Summary The mutated form of the Ca 2+ channel CALHM 1 (Ca 2+ homeostasis modulator 1), P86L‐ CALHM 1, has been correlated with early onset of Alzheimer's disease ( AD ). P86L‐ CALHM 1 increases production of amyloid beta (Aβ) upon extracellular Ca 2+ removal and its subsequent addback. The aim of this study was to investigate the effect of the overexpression of CALHM 1 and P86L‐ CALHM , upon Aβ treatment, on the following: (i) the intracellular Ca 2+ signal pathway; (ii) cell survival proteins ERK 1/2 and Ca 2+ / cAMP response element binding ( CREB ); and (iii) cell vulnerability after treatment with Aβ. Using aequorins to measure the effect of nuclear Ca 2+ concentrations ([Ca 2+ ] n ) and cytosolic Ca 2+ concentrations ([Ca 2+ ] c ) on Ca 2+ entry conditions, we observed that baseline [Ca 2+ ] n was higher in CALHM 1 and P86L‐ CALHM 1 cells than in control cells.

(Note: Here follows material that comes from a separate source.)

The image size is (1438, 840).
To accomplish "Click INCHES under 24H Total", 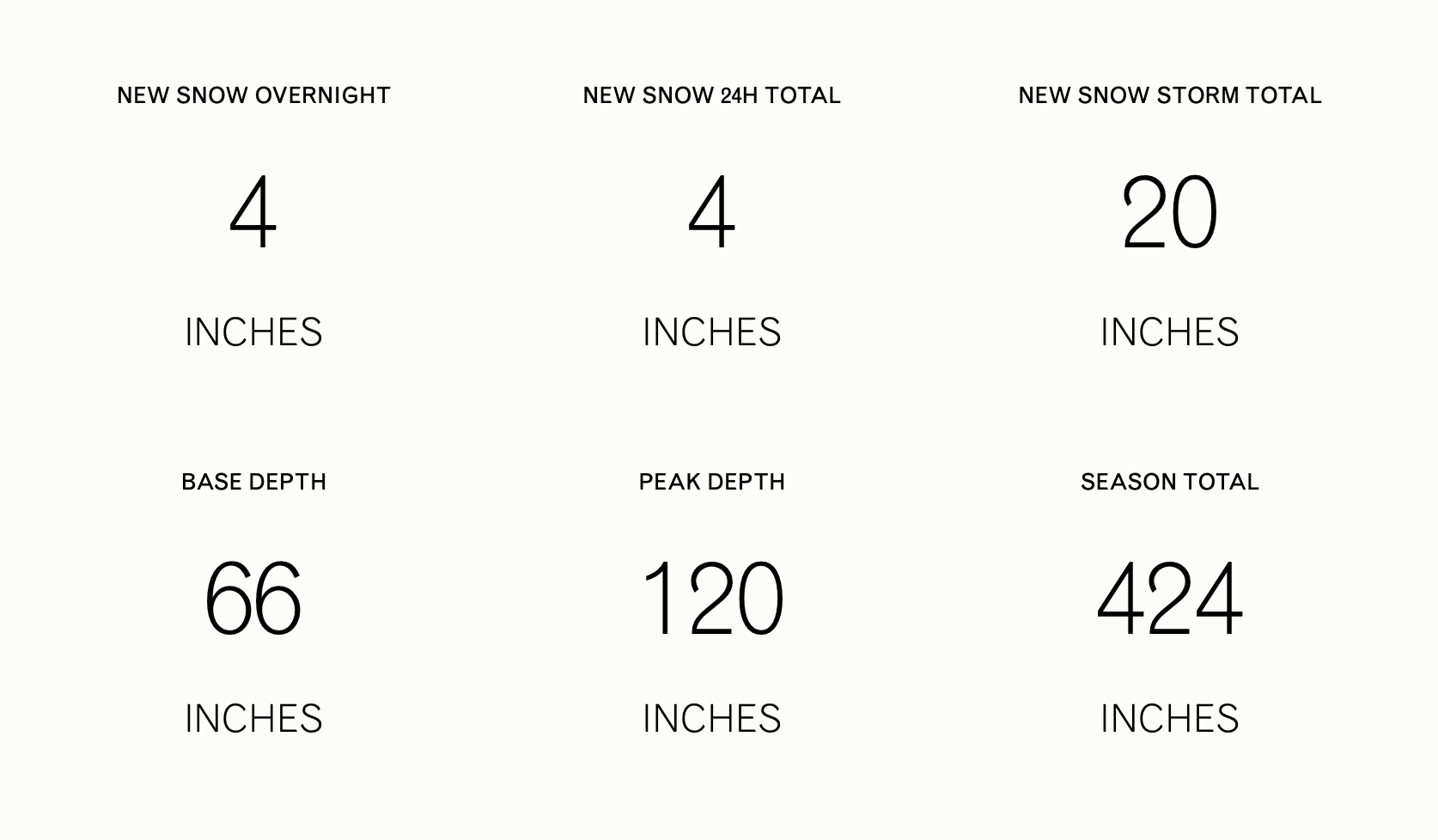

Moreover, exposure to Aβ affected [Ca 2+ ] c levels in HeLa cells overexpressing CALHM 1 and P86L‐ CALHM 1 compared with control cells. Treatment with Aβ elicited a significant decrease in the cell survival proteins p‐ ERK and p‐ CREB , an increase in the activity of caspases 3 and 7, and more frequent cell death by inducing early apoptosis in P86L‐ CALHM 1‐overexpressing cells than in CALHM 1 or control cells. These results suggest that in the presence of Aβ, P86L‐ CALHM 1 shifts the balance between neurodegeneration and neuronal survival toward the stimulation of pro‐cytotoxic pathways, thus potentially contributing to its deleterious effects in AD .